Box Hill Hospital. Source: Shutterstock
A forensic pathologist from the Victorian Institute of Forensic Medicine found the cause of death was a “right acute on chronic subdural haematoma sustained in a fall in the setting of anticoagulation in an elderly woman with multiple comorbidities”.
The addition of enoxaparin when the patient was already being treated with warfarin was “favoured” by the pathologist to have contributed to the death by potentially exacerbating subdural bleeding.
‘Multiple sources’ had details of warfarin prescription
The coroner referred the case to the Coroner’s Prevention Unit (CPU) for an independent review of the patient’s medical care.
The review noted that while the patient’s initial CT scan was considered normal, it had been misinterpreted or misreported. It did in fact show a “a minute traumatic subdural haemorrhage”, which was only identified after the patient deteriorated.

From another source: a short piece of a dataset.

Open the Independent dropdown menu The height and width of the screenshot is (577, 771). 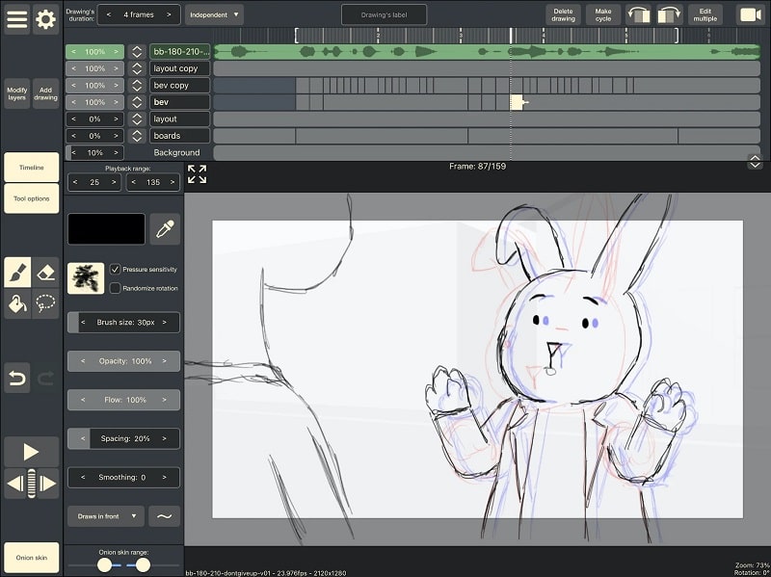(x=214, y=14)
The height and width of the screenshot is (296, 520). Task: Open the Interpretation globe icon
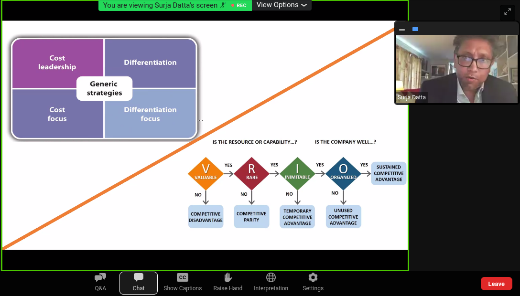[271, 282]
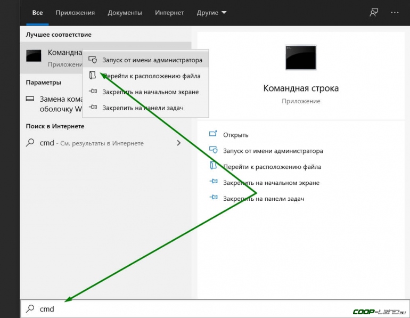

The CPU said it was highly likely a non-reversal of the pre-existing anticoagulation, from warfarin, and the introduction of excessive anticoagulation from enoxaparin and aspirin, led to the initially small haemorrhage progressing to a large one.
Sources of information available to the patient’s treating clinicians about her out-of-hospital warfarin prescription included the transfer letter from her aged care facility and Ambulance Victoria patient care records. The CPU noted “warfarin 3mg daily” had been entered into the patient’s electronic medical record in the ‘Prescriptions and documented home meds’ section.
Eastern Health acknowledged: “With the benefit of thoroughly reviewing the case in retrospect, it was evident during our organisation’s root cause analysis process that there were multiple sources of information that demonstrated that the patient was regularly taking warfarin as a home medication, and that multiple clinicians were aware of this,”
Human and system errors
Errors contributing to the patient’s death identified by the CPU included human error and “failure to adhere to basic prescribing safety”, as well as several system errors, such as the use of an electronic prescribing system which did not raise an alarm when two medications of the same class were recorded.
Further, the unit noted numerous clinical handovers failed to highlight the patient’s anticoagulation with warfarin. The CPU ventured that the cardiology registrar, who recommended a plan including enoxaparin, was not properly informed of the patient’s warfarin prescription by referring staff.
Because the initial haemorrhage was very small and subtle, the CPU suggested there was no reasonable expectation that a non-radiologist could detect it.
The coroner accepted the failure to identify this at the initial CT scan was a result of human error, and did not make any recommendations about what could prevent such an occurrence in future.
“I note that information has been provided by Eastern Health that this has been raised and addressed with the relevant radiologist,” she said.
Prescription information “overlooked”
The coroner found that while the small subdural haemorrhage was not identified immediately, the predominant factor in the patient’s preventable death was “inappropriate administration of enoxaparin”.
She agreed with the CPU’s assessment that appropriate safeguards and alerts were needed to prevent a similar situation in future.
Information about the patient’s use of warfarin was available from the outset, but “was overlooked on numerous occasions by several clinicians when it could reasonably be expected to have been noted by the medical staff with responsibility” for the patient, she said.
The coroner made five recommendations, including that Eastern Health review its ‘Post Falls Response and Management Guideline’ to include specific instructions about performing a clotting profile for patients presenting after a fall with head strike.
The hospital operator should also implement a routine alert in systems to identify when a patient is therapeutically anticoagulated, and for an alert to be triggered in the EMR when two different anticogulants are entered into the medication management system, the coroner recommended.
Eastern Health said in a statement: “Eastern Health would like to extend our sympathies to the family of Mrs Jean Crocker. We acknowledge the Coroner’s findings and conclusion. Further, we accept the Coroner’s proposed recommendations and will implement measures to prevent a similar incident occurring again.”